§ **Vos consignes**: Prolongez, s'il vous plaît, le texte sur le positionnement du service credit management en reprenant juste après sa dernière phrase.

Aussi important que les compétences des personnes qui le compose, le positionnement du service credit management dans l'organisation globale de l'entreprise a une incidence déterminante sur son efficacité, et par conséquent sur la rentabilité et la trésorerie.

Qu’entendre par positionnement ?

Il peut être défini par deux éléments déterminant :
  • Le rattachement hiérarchique : à quelle fonction le credit manager reporte t-il ? S’agit-il de la direction financière, de la direction commerciale, …etc. ?
  • Le périmètre de responsabilité et les pouvoirs associés : de quels postes le credit manager assume pleinement la responsabilité ? Exerce t-il uniquement en support de l’équipe commerciale où en contact direct avec les clients ? Quels sont les pouvoirs dont il dispose, c'est-à-dire quelles décisions peut-il imposer s’il l’estime nécessaire aux autres services commerciaux ou comptables (blocage de compte, limites d'encours...etc.) ?
De ce positionnement découle une bonne partie de l’efficacité de cette fonction hybride, isolée entre le commerce et la finance, et qui du fait de cette nature atypique n’est pas évident à définir.

Quelques exemples de cas réels de positionnement.

Entrées d'un jeu de données
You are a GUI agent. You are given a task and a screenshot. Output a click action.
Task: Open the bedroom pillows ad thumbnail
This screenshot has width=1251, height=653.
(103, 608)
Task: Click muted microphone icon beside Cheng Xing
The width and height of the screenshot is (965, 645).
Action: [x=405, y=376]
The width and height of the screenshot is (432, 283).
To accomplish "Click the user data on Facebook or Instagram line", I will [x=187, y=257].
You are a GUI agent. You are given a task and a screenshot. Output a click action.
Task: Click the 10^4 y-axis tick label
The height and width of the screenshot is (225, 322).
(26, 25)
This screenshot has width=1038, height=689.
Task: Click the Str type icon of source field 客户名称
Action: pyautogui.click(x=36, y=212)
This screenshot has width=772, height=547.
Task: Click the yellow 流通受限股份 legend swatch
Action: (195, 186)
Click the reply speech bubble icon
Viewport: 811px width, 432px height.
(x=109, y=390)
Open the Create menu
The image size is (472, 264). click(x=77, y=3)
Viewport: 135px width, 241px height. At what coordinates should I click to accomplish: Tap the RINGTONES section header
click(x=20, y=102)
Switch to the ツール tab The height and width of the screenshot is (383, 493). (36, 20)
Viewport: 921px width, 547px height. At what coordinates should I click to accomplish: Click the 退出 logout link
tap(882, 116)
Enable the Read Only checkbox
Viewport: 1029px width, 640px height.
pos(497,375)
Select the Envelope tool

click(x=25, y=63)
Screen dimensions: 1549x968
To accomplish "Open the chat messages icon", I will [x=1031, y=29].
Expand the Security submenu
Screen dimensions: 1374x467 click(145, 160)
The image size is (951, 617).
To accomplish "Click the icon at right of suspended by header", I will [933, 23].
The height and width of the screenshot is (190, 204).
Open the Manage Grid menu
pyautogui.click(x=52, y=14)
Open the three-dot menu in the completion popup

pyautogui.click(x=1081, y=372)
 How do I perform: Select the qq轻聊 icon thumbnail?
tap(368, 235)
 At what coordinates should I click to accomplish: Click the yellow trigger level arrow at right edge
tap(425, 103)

§ **Résultat attendu**:
Le positionnement back office ou commercial

Le credit management est en support de l’activité commerciale mais n’est pas décideur ni sur les questions de gestion du risque crédit ni sur le recouvrement. Il n’est pas en relation directe avec les clients mais indirecte via les commerciaux qui effectuent eux-mêmes les actions de relance. Il produit les rapports de performance (DSO, retards, litiges), informe et alerte les vendeurs et gère la comptabilité client.

Organigramme comptabilité client


Avantages : cette position ne permet pas de faire du "vrai" credit management mais plutôt de la comptabilité client. En l’absence de relations directes avec les clients, on peut supposer que les tâches de gestion comptable courantes sont bien réalisées.

Inconvénients : L’absence de contacts directs avec les clients réduit significativement la pertinence du service qui est réduit à être un producteur d’informations crédit pour des vendeurs qui ont d’autres priorités. Les conditions de paiement sont secondaires dans la négociation commerciale.

La sécurisation des ventes est généralement faible et le recouvrement délaissé et inefficace. La gestion des créances n’est tout simplement par le travail de commerciaux et peut être antinomique avec leur rôle de prescripteur.

Le positionnement anglo-saxon

Le credit management provient de la culture commerciale anglo-saxonne qui le place au premier rang des priorités de l’entreprise qui sont intimement liées à la rémunération des actionnaires. Pour les entreprises sous dominante de cette culture (ce qui est le cas de nombreuses grandes entreprises), deux objectifs sont essentiels :
  • Engager des capitaux (i.e. accorder du crédit) uniquement avec des partenaires solvables, d’où des analyses crédit systématiquement poussées.
  • S’assurer que l’activité génère du « cash » afin d’améliorer la présentabilité de l’entreprise vis-à-vis des investisseurs et de les rémunérer au mieux. Le recouvrement des créances est donc réalisé avec beaucoup de détermination.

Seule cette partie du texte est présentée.